[erlang-questions] Re: Conceptual questions on key-value databases for RDBMs users

Tue Nov 9 17:01:08 CET 2010

Another observation...

I think a lot of it has to do with conceptual difference between SQL-RDBMS  
and NoSQL/kv-db/free-structure in terms of how both camps view the *role*  
of the database.

I've found that SQL-RDMBSs tend to think of the database as central to the  
design+development of an application. So naturally things must follow the  
db. My issue with this is that as an app developer, I found myself always  
begging and pleading with the database. The conversation would go  
something like...

Me: "Please, please store this data for me so I can query it later."

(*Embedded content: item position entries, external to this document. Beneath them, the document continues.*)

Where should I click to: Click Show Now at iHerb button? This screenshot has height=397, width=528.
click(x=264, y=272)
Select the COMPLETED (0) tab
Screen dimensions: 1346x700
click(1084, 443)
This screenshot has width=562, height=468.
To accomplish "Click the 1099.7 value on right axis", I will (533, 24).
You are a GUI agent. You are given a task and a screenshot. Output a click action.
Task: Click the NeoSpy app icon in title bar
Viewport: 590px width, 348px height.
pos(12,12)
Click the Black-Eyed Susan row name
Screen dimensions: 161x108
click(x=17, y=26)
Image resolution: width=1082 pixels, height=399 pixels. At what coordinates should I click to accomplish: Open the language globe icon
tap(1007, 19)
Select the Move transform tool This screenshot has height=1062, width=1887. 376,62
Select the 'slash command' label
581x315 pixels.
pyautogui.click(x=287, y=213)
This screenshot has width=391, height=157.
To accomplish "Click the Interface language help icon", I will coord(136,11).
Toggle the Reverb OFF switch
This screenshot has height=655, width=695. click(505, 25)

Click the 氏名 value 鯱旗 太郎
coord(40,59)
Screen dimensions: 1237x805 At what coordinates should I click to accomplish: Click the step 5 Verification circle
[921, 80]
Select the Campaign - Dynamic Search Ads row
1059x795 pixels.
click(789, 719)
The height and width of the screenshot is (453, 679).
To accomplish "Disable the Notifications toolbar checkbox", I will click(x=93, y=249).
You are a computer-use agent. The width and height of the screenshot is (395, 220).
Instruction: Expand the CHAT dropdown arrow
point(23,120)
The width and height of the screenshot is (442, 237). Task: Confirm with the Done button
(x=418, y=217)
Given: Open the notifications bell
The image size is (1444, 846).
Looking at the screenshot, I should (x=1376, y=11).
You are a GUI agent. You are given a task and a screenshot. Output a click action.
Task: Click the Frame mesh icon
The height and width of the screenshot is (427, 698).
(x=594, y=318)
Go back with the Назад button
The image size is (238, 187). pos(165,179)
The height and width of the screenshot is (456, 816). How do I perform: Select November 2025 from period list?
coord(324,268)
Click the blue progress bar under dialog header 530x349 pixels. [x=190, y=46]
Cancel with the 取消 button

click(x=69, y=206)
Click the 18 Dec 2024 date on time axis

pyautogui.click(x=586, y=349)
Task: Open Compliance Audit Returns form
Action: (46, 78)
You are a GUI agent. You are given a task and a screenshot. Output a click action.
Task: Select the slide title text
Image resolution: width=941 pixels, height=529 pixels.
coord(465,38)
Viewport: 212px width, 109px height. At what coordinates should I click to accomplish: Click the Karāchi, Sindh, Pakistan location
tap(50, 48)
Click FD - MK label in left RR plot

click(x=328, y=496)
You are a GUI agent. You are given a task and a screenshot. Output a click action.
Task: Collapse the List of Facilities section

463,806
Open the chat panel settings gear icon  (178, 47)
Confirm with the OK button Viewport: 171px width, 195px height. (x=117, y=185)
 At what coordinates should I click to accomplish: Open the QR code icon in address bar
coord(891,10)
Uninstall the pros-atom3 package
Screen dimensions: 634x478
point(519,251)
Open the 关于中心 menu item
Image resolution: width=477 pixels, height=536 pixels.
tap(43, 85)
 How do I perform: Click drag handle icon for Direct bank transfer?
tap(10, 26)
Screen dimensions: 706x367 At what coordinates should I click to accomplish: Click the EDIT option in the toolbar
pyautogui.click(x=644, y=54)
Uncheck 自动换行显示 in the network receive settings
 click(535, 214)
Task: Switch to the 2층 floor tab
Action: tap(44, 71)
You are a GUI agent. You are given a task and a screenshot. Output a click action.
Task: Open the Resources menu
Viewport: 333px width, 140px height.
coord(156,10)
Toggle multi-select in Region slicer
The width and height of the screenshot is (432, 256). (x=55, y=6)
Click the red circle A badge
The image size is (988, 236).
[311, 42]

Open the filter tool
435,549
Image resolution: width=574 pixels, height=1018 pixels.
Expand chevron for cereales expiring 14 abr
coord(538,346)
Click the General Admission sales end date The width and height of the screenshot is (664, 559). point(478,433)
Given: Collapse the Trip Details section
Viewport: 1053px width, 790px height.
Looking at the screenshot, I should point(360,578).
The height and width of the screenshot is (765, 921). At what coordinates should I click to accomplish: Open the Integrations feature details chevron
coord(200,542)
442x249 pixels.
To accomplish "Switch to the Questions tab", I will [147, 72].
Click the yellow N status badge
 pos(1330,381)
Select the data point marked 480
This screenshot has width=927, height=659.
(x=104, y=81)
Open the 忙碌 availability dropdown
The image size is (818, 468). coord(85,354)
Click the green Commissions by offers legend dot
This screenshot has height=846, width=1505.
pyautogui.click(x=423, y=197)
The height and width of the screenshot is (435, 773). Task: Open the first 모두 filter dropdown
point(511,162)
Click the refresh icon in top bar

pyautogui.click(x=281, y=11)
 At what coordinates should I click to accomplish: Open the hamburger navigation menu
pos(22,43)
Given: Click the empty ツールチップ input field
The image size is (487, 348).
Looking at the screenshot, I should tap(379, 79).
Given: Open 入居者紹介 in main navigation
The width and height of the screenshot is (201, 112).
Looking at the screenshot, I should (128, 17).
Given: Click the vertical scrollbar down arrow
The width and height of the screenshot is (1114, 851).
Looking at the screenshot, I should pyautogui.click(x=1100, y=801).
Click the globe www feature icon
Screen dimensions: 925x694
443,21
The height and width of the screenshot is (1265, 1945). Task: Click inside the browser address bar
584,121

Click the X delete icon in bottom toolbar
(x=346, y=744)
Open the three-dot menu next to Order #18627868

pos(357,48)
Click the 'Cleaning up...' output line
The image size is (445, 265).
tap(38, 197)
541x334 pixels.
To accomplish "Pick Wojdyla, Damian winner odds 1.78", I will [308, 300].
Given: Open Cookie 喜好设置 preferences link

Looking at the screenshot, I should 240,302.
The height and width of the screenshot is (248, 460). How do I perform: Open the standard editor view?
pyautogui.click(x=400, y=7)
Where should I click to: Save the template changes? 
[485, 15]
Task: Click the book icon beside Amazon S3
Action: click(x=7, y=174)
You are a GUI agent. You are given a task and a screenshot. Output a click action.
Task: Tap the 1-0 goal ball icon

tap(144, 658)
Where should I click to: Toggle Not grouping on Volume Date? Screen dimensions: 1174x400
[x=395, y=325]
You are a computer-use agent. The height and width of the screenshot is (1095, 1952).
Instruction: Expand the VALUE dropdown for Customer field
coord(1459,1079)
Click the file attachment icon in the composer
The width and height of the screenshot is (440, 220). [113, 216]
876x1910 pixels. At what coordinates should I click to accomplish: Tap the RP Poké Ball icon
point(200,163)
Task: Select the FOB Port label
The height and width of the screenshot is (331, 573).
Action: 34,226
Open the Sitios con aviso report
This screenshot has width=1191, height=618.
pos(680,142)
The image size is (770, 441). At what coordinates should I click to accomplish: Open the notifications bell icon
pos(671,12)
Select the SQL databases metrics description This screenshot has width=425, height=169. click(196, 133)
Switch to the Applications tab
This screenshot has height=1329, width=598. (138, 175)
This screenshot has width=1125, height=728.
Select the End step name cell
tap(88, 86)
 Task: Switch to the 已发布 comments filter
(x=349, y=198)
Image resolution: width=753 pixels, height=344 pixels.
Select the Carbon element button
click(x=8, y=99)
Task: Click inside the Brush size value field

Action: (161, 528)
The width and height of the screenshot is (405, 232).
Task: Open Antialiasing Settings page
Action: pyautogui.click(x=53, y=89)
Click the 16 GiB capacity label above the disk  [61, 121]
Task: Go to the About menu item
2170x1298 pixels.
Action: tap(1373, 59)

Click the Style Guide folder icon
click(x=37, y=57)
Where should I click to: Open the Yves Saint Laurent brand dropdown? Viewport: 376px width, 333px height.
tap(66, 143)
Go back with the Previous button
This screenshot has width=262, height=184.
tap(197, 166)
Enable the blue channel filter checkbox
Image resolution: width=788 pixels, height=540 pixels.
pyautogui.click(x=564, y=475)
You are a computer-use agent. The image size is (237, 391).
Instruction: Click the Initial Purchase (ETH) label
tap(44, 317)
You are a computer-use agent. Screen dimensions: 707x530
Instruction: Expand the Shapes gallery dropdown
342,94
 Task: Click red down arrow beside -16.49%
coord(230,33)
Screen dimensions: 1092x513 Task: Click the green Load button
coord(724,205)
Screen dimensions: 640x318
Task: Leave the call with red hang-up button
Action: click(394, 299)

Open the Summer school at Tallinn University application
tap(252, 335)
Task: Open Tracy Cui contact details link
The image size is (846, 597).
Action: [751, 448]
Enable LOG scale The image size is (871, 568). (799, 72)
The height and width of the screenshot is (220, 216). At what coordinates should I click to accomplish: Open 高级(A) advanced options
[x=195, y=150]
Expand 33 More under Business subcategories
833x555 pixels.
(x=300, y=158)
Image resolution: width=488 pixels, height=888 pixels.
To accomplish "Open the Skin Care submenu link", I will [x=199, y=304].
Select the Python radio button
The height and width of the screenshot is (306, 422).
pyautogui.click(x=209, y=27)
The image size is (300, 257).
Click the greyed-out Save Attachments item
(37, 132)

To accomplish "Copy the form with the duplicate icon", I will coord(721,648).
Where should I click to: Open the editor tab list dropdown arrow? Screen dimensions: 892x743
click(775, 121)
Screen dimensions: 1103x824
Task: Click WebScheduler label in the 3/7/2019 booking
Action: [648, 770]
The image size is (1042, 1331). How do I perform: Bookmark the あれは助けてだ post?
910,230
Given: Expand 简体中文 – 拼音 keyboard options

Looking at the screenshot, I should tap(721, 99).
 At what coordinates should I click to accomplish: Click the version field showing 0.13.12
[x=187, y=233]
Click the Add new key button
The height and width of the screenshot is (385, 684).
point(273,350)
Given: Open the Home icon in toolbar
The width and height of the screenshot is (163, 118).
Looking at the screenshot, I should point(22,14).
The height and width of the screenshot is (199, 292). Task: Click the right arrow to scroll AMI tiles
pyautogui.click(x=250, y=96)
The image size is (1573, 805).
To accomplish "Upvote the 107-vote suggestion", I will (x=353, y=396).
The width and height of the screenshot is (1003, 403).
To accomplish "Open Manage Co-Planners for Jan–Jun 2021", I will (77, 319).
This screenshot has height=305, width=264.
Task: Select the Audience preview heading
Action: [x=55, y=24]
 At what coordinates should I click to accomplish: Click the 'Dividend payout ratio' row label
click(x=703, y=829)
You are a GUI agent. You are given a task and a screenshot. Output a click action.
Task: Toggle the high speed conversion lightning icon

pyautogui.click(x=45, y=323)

DB: "Not so fast. First, split that into three tables. Add a constraint  
here, foreign key there. Replace that with a type I can understand then  
I'll see what I can do. BTW, you'll have to have another conversation with  
my bro, the SQL query engine later. Go on... Off you go!"

The other camp seems to view the database role as more of a supplementary  
one in the design+development of an application. A helper. A tool. The  
conversation for me has gone more like...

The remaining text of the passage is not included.